Created by: gwideman, Mar 1, 2012 4:44 pm
Revised by: gwideman, Mar 27, 2012 10:17 pm (20 revisions)

Overview: Food for thought

This page presents some statistics about Drupal's documentation pages, and is part of my study of this subject. This is a rather preliminary exploration of the characteristics of this documentation set. Food for thought.

Data set version

Date of documentation survey: Full spider of drupal.org/documentation on 2012-03-11.

The basic size of the documentation

DrupalVsBooks40.jpg
The challenge/problem/opportunity. :-)
I used a spider to retrieve all pages in the books (hierarchies of nodes of type 'book') that are found at or "below" the /documentation page, and are within the drupal.org domain (but not including api.d.o and groups.d.o). This does not include pages in the API documentation, but does include non-book pages linked from main book "top level" pages.
As of end of March 2012, this process retrieved slightly over 8100 pages, of which all but about 40 are book pages within 16 books.

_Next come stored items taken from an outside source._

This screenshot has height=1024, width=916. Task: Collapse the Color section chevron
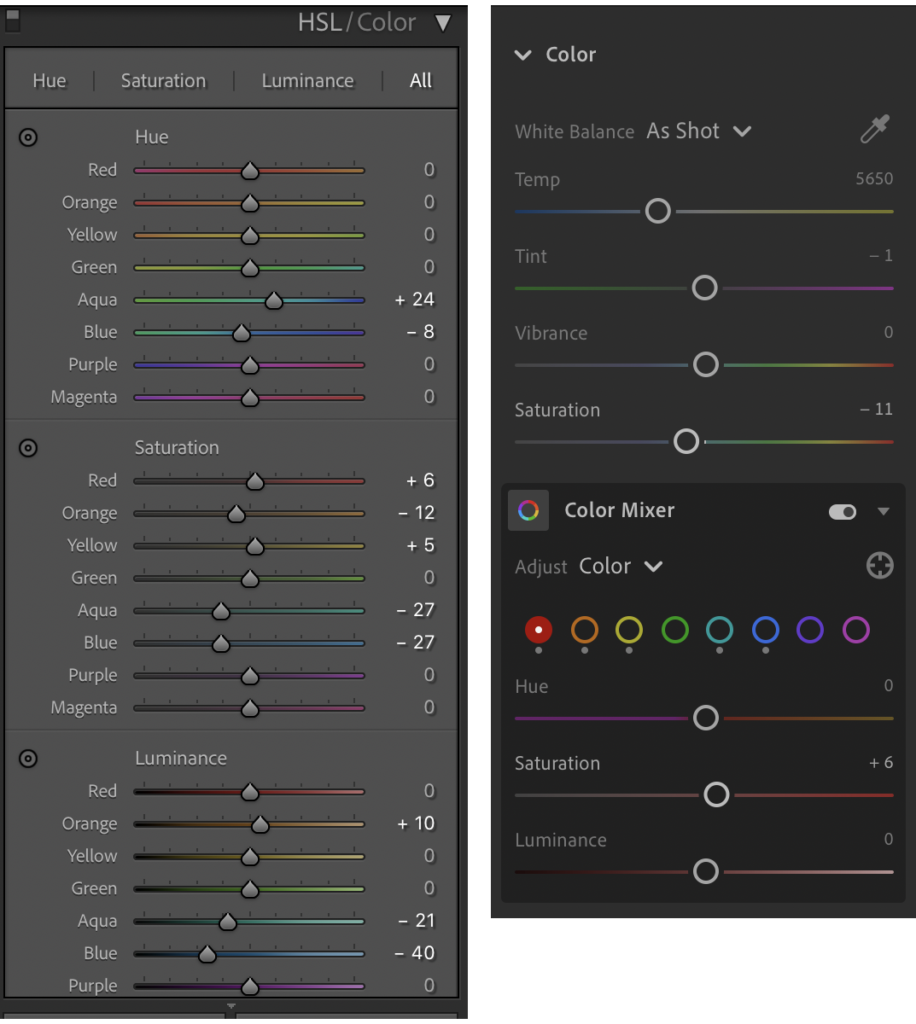coord(523,55)
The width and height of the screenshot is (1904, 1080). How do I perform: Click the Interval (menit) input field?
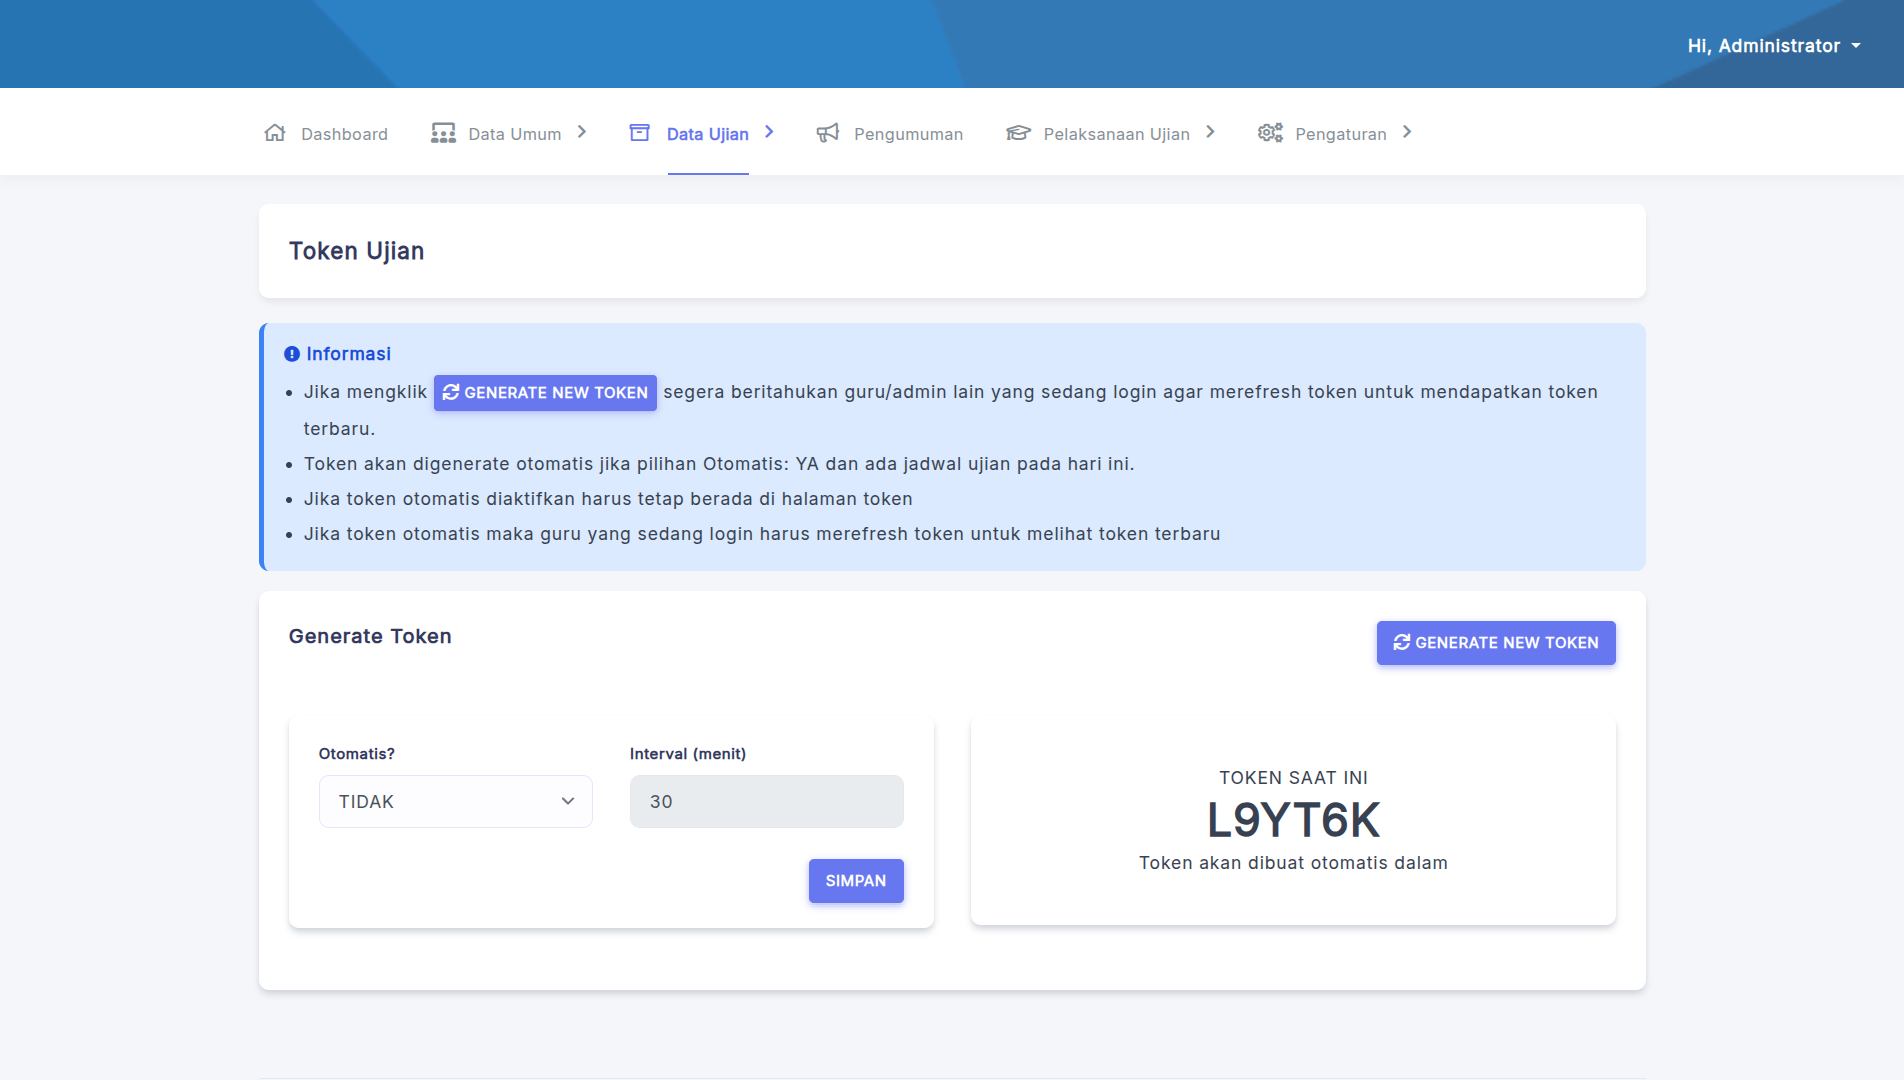(x=766, y=801)
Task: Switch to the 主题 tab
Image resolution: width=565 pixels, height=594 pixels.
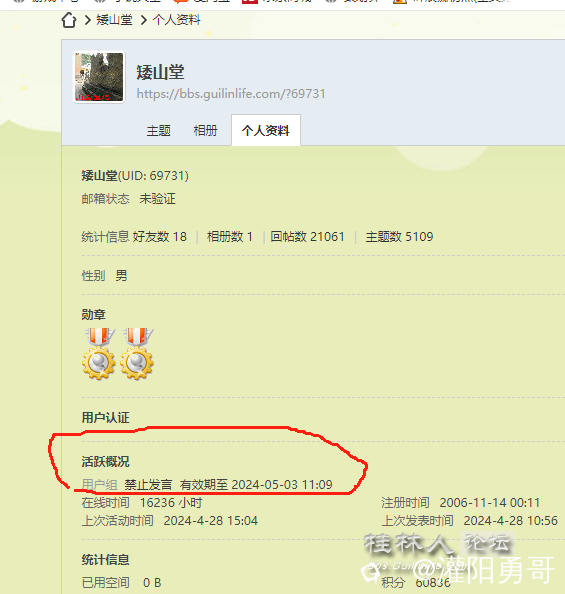Action: coord(158,131)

Comparison to traditional books

Putting that quantity in context, the largest paper-based book on Drupal 7 (The Definitive Guide to Drupal 7) has approximately 1000 pages (of which about 880 are content), so drupal.org's documentation is on the order of eight to ten times as voluminous. (Clearly paper book pages are not directly comparable to web pages. Web pages be longer or than paper pages; stats on that below).
To put it another way, drupal.org's documentation has approximately three times as many pages as all the content in five prominent Drupal 7 books put together. This prompts at least some curiosity about whether drupal.org covers proportionately more territory than the books, or what else might explain this weight difference!
The sheer volume of the documentation suggests that there are special challenges for a system which presents this much material to users, and which is also called on to support authors and other maintainers trying to achieve quality and order.
The statistics which follow may be a start at assessing these issues.

Notes

  • In the following, where a table lists books, I usually present them in the order they are to be found on or from the /documentation page, as I took this to represent decreasing significance to the "documentation universe".
  • Browsing the tree views may be helpful in getting a feel for some of the statistics below.
  • Obscure-looking identifiers in [square brackets] are just a reminder to me about which database query is involved.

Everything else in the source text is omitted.